-- Begin --

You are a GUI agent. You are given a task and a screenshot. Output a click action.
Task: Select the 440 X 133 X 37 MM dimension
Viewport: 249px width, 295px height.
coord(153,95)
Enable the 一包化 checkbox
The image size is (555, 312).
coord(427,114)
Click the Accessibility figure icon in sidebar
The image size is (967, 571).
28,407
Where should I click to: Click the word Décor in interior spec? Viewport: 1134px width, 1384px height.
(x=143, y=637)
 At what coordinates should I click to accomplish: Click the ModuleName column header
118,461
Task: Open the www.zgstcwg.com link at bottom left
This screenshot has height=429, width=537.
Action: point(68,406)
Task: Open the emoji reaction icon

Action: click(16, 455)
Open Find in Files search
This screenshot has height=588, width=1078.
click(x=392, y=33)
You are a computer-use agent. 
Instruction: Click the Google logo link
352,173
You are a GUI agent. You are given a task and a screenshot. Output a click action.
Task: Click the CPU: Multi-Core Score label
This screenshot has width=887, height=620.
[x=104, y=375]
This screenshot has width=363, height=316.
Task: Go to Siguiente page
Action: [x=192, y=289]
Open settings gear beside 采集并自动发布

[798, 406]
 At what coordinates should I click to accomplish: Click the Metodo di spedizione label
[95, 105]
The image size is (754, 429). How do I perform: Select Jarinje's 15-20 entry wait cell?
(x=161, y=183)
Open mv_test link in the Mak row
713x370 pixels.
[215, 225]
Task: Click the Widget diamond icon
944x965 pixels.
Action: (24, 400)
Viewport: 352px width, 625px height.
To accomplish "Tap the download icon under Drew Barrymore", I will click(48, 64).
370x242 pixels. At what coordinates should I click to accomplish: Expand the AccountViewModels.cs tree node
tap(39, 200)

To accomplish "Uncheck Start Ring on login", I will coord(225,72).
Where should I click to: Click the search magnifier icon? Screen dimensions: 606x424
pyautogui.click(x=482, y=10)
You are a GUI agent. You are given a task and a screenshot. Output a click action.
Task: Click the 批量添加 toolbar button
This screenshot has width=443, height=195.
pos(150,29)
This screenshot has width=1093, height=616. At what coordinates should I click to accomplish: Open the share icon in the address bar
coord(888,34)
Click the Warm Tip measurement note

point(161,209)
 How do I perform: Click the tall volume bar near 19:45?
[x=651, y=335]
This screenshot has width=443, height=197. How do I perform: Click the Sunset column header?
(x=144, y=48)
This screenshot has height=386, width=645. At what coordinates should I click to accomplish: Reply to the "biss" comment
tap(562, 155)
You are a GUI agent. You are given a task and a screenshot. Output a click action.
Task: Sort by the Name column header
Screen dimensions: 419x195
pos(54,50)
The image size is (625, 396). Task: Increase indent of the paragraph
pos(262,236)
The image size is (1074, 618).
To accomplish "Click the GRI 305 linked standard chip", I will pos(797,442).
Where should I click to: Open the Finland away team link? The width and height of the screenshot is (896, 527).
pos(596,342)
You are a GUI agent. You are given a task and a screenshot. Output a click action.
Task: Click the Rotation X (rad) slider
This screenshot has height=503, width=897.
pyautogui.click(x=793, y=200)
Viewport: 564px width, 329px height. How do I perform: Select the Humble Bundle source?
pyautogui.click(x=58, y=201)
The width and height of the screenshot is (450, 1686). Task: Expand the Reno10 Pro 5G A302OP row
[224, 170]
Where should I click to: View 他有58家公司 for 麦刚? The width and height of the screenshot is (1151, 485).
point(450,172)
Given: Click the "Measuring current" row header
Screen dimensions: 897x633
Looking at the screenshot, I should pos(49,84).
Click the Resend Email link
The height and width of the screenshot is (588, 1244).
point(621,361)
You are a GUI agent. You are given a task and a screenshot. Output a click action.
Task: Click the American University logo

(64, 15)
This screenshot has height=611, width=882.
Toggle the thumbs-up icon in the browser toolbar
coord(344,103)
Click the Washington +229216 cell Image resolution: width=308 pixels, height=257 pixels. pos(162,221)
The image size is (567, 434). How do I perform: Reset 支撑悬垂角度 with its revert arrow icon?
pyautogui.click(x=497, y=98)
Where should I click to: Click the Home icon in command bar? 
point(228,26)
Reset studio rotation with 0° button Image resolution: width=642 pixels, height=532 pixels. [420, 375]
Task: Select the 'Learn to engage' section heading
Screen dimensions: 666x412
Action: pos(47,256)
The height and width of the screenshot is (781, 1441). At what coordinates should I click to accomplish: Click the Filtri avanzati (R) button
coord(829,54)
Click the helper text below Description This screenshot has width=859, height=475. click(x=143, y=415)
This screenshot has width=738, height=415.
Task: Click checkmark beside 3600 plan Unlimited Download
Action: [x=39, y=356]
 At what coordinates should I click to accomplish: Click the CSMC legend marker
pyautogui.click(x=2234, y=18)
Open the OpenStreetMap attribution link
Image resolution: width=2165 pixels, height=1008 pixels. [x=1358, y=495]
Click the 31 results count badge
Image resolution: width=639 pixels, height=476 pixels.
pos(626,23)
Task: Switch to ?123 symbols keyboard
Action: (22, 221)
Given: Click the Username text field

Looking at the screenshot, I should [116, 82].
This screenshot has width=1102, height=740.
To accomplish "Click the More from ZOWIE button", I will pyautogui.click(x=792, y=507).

-- End --

GIVEN EXERCISE :: Return the lines from the one containing "You are a computer-use agent." through the one containing "will click(48, 64).", both included, exactly as they appear above.

TASK ANSWER ::
You are a computer-use agent. 
Instruction: Click the Google logo link
352,173
You are a GUI agent. You are given a task and a screenshot. Output a click action.
Task: Click the CPU: Multi-Core Score label
This screenshot has width=887, height=620.
[x=104, y=375]
This screenshot has width=363, height=316.
Task: Go to Siguiente page
Action: [x=192, y=289]
Open settings gear beside 采集并自动发布

[798, 406]
 At what coordinates should I click to accomplish: Click the Metodo di spedizione label
[95, 105]
The image size is (754, 429). How do I perform: Select Jarinje's 15-20 entry wait cell?
(x=161, y=183)
Open mv_test link in the Mak row
713x370 pixels.
[215, 225]
Task: Click the Widget diamond icon
944x965 pixels.
Action: (24, 400)
Viewport: 352px width, 625px height.
To accomplish "Tap the download icon under Drew Barrymore", I will click(48, 64).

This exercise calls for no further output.